There is no doubting the importance of an individual’s pension savings, which is why there should be greater protections against criminals who seek to relieve people of their savings than there currently are. One of the most effective ways of doing this would be to include measures within the much-heralded Online Safety Bill which would make it much more difficult for fraudsters to operate. But, so far, the Government hasn’t listened to pleas to include paid for advertising within the remit of the Bill, which is particularly perplexing when you consider what’s at stake.
So we’re in full support of the #StopOnlineScams campaign – and I was happy to feature in the video Which? have created, which you can watch here.
Pensions are potentially rich pickings for fraudsters
Research my team conducted with the Police Foundation in the autumn of 2020 showed that much more needs to be done to protect the £2.5 trillion in pensions assets that are potentially vulnerable to ruthless criminals.

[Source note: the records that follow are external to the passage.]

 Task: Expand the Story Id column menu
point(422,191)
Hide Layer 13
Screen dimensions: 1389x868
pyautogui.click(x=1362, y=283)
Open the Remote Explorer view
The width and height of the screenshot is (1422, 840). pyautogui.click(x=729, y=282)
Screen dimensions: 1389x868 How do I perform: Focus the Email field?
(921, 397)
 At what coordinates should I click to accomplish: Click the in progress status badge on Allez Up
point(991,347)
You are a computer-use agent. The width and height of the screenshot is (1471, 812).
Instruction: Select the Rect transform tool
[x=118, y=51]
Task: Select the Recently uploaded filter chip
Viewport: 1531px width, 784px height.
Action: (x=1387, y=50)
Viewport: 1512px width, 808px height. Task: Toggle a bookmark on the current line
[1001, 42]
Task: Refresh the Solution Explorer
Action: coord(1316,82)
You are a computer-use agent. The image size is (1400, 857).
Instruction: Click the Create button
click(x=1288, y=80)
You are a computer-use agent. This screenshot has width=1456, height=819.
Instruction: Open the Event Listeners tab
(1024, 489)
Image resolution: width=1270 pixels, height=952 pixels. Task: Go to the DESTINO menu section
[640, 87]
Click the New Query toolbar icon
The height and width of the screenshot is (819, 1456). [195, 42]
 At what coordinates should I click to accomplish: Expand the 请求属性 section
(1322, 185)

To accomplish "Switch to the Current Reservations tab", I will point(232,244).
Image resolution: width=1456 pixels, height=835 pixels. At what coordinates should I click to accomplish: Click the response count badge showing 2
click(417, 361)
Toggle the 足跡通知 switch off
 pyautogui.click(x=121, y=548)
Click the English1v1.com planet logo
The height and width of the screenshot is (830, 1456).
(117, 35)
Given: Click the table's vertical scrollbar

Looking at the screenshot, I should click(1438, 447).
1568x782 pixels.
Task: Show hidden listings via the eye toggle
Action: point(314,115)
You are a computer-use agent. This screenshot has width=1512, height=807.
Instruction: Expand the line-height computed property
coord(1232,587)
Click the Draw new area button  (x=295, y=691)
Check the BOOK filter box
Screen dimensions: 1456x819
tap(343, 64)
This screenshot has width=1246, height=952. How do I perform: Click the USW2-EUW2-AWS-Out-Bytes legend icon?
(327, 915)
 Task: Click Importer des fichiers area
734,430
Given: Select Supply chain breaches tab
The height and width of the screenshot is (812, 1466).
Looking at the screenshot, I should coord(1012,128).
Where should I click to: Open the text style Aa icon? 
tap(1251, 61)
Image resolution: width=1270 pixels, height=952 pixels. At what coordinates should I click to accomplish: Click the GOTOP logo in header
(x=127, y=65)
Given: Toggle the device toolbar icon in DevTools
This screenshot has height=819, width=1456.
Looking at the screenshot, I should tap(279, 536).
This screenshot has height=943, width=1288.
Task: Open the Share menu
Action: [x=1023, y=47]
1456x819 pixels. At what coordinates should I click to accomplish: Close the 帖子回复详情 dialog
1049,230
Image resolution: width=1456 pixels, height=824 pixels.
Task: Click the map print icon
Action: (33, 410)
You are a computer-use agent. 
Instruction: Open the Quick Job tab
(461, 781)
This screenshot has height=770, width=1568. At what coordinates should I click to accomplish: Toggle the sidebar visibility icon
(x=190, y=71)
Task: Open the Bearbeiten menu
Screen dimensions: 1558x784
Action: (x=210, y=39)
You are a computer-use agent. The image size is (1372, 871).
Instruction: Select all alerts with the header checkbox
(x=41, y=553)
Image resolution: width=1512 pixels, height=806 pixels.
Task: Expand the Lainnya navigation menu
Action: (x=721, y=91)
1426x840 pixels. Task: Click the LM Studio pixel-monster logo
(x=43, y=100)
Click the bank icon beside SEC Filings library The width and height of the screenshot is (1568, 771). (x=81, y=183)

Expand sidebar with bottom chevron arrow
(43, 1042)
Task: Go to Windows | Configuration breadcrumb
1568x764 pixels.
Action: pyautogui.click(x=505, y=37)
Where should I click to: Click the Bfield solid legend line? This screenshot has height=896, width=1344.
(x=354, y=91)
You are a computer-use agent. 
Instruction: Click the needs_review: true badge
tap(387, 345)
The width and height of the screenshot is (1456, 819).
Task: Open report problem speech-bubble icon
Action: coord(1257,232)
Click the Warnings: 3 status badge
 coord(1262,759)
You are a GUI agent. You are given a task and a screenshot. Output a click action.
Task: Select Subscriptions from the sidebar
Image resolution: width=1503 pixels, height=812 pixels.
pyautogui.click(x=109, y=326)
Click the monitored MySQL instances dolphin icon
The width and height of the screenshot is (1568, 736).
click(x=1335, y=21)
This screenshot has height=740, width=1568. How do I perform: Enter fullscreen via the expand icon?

Pensions fraud is arguably the cruellest of all financial crimes due to the significant sums sometimes involved and the fact that a typical victim – somebody towards the end of their career – has very little chance of making up their loss.
Pensions fraud takes different forms, but it is in the largely unregulated world of the internet where the risk is especially great. You don’t have to wait long during a session online to find an advertisement which promises to make you a quick buck. Invariably, such claims fall into the ‘too good to be true’ category but that doesn’t stop large numbers falling victim to this appalling crime. Our research shows that an estimated 240,600 people have fallen victim to pension fraud meaning the total amount stolen in the UK could be as high as £14.6 billion.
Many still don’t know they are victims of fraud
The problem is that we don’t know for sure because there are many unwitting victims, some of whom don’t realise that they have been targeted until years have passed.
If the Government were to act to make it much more difficult for criminals to masquerade as legitimate businesses online, then it would go a long way to protect consumers, and pension savers in particular. Therefore, we are proud to be the only pension provider joining the Which? campaign to call for paid for advertisements to be included within the scope of the Bill.
A message to the secretary of state
We want Nadine Dorries, who, as Secretary of State for Culture, Media and Sport, is ultimately responsible for the Bill, to understand why the inclusion of online advertising in the Online Safety Bill is vital to protect pension savers, and their hard-earned cash, across the UK.
If the Government fails to include scam advertising in the new legislation, it will create a digital loophole for scammers to jump through, helping line their pockets while hard working people lose out.